From the passage on the health care law's benefits to seniors, reproduce word for word the part that opens with the words containing "1. The Elder" and closes with "among other things.".

◆ PASSAGE ◆

______________________________

Forbes: Health Care Reform Debate Leaves Out Law’s Benefits to Seniors

The debate between Republicans, Democrats, and everyone in between rages on regarding President Obama’s controversial Affordable Care Act, but in their fervor to debate the constitutionality of the individual mandate, among other of the law’s provisions, many aren’t even mentioning three key benefits to seniors that the healthcare reform law does provide, says a Forbes article

1. The Elder Justice Act
If we want to stop seeing so many horrifying stories of elder abuse, both physical and financial, we need a national coordination of effort to fight elder abuse. Now, it’s here, in the ACA. The Act will establish grants to create centers for developing forensic expertise to collect evidence relating to elder abuse, neglect or exploitation. It will enhance training of staff in nursing homes. It will strengthen the enforcement ability of Federal and State entities to prosecute elder abuse cases, among other things.

2. Community First Choice Option
This provision is for participating states who want the 6% increase in Federal Medicaid funding to pay for community-based attendant services for elders who would otherwise have to go to a nursing home or other care facility. This is the only kind of attendant care support available through Medicaid that has the purpose of keeping people out of nursing homes, a far more expensive option than staying at home. Is anyone really in favor of forcing people into nursing homes because they can’t pay for the hours of attendant care that allow them the independence of staying in their own homes? Typically, it costs three times as much to put someone in a nursing home as it does to care for them with attendants at home.

______________________________

◆ DATA RECORDS ◆
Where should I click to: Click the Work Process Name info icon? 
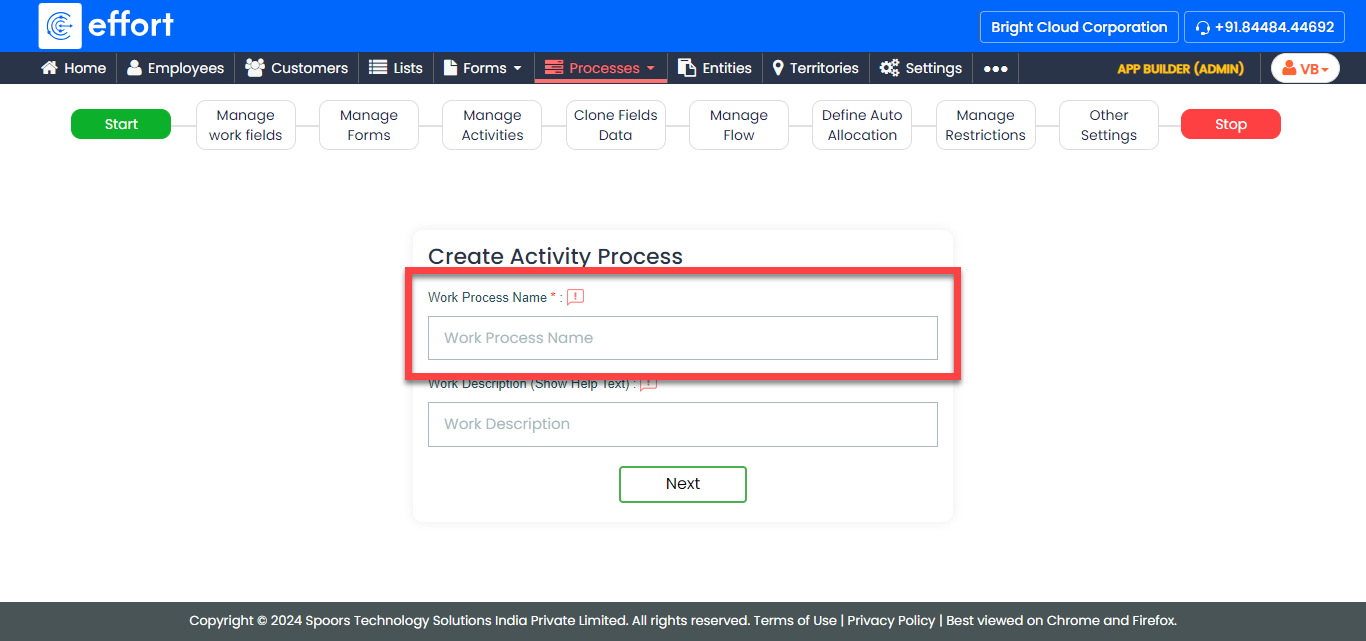pos(575,297)
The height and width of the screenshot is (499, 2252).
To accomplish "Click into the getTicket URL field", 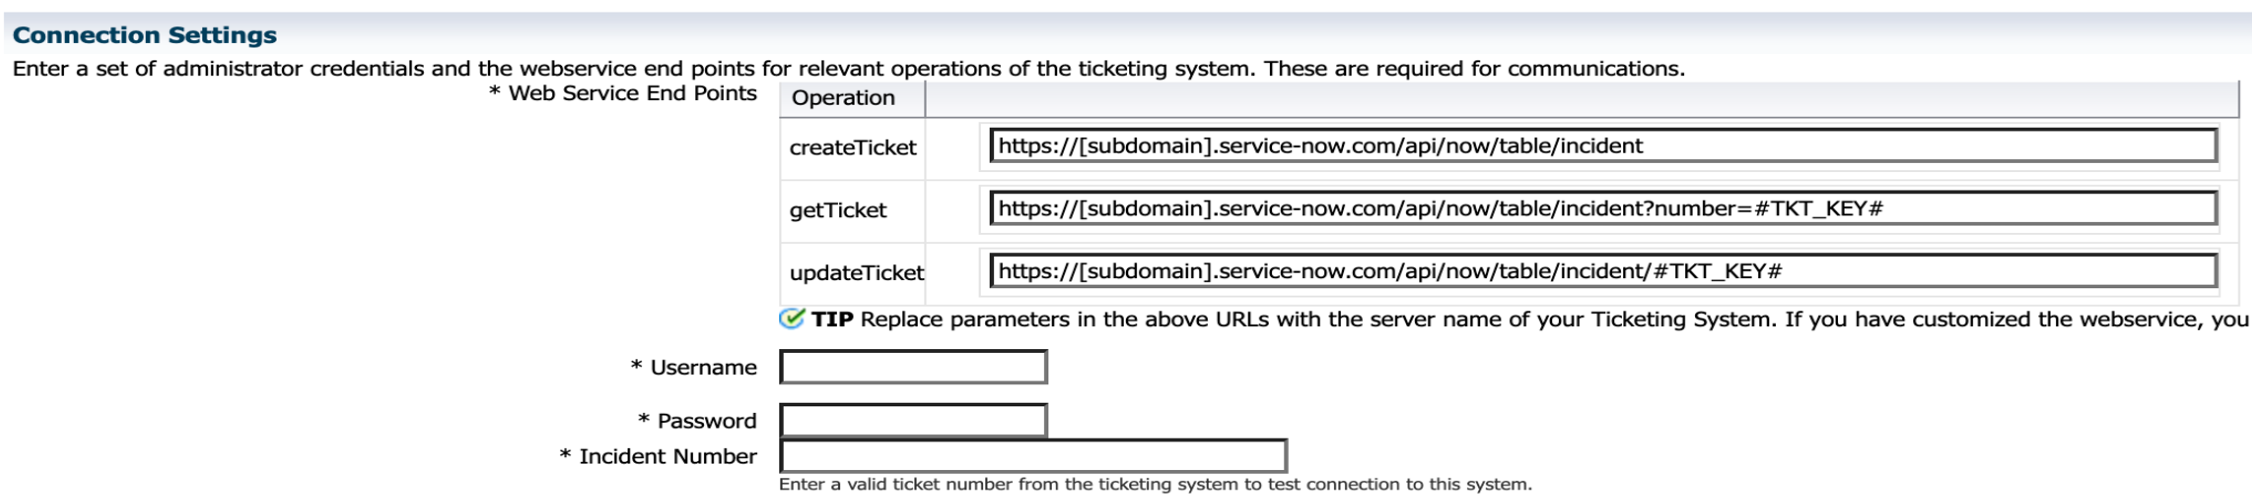I will point(1601,209).
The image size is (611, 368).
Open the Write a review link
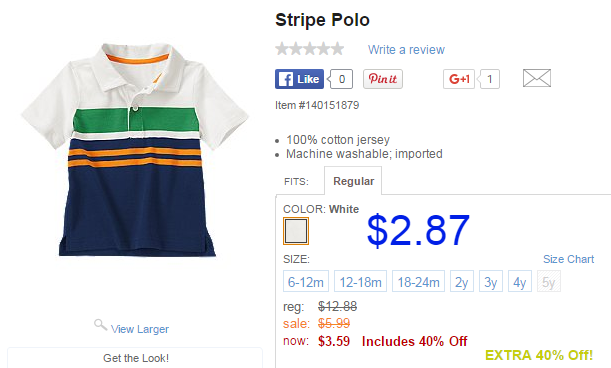pyautogui.click(x=406, y=50)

______________________________

◆ SOLUTION ◆
1. The Elder Justice Act
If we want to stop seeing so many horrifying stories of elder abuse, both physical and financial, we need a national coordination of effort to fight elder abuse. Now, it’s here, in the ACA. The Act will establish grants to create centers for developing forensic expertise to collect evidence relating to elder abuse, neglect or exploitation. It will enhance training of staff in nursing homes. It will strengthen the enforcement ability of Federal and State entities to prosecute elder abuse cases, among other things.